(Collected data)
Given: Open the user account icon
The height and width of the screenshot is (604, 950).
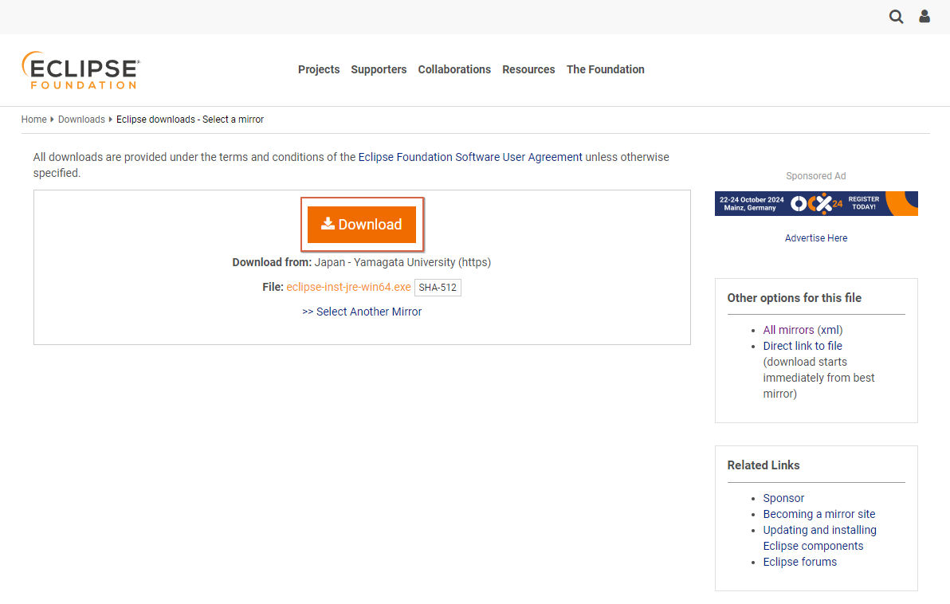Looking at the screenshot, I should [924, 17].
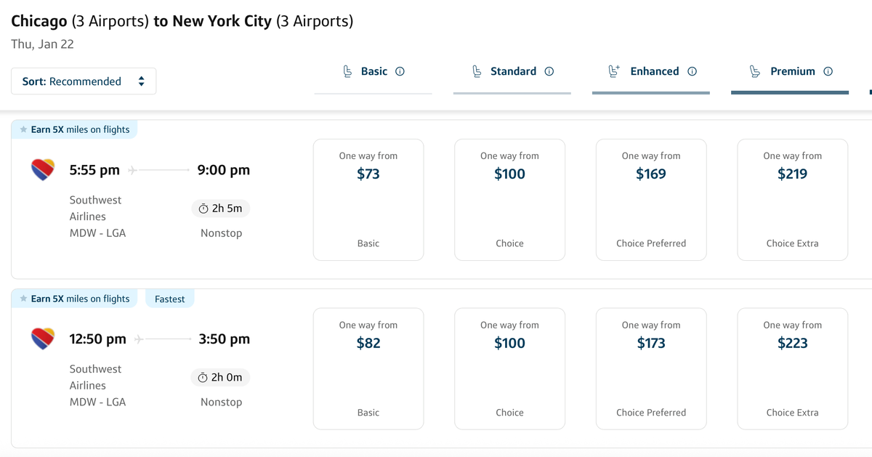
Task: Click the Premium tab underline indicator
Action: (789, 92)
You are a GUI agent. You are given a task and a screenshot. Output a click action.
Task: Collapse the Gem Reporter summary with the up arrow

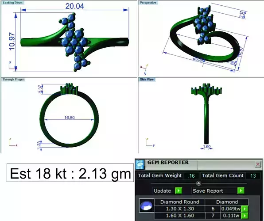pyautogui.click(x=199, y=183)
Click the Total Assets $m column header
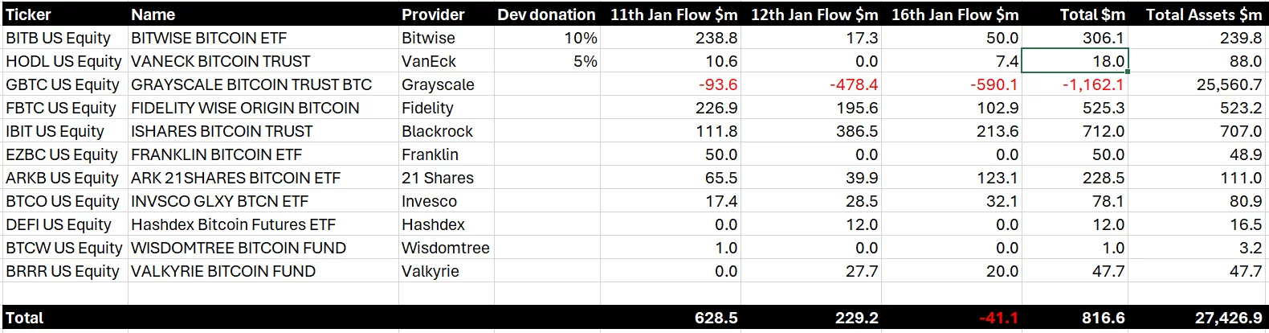The width and height of the screenshot is (1269, 333). [x=1203, y=14]
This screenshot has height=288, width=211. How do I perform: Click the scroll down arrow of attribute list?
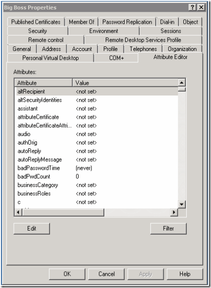point(182,204)
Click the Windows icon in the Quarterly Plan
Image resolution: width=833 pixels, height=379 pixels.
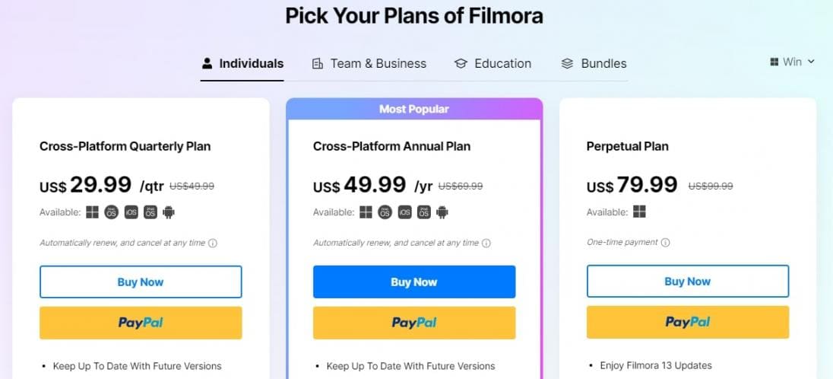[93, 212]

## WHAT YOU NEED TO DO
Find the line containing "Task: Collapse the" in the records above, then copy it and every line after it exactly, through the last one, without any pictures.

## RESULT OF THIS TASK
Task: Collapse the Gem Reporter summary with the up arrow

pyautogui.click(x=199, y=183)
Click the Total Assets $m column header
The width and height of the screenshot is (1269, 333). [x=1203, y=14]
This screenshot has height=288, width=211. How do I perform: Click the scroll down arrow of attribute list?
point(182,204)
Click the Windows icon in the Quarterly Plan
Image resolution: width=833 pixels, height=379 pixels.
[93, 212]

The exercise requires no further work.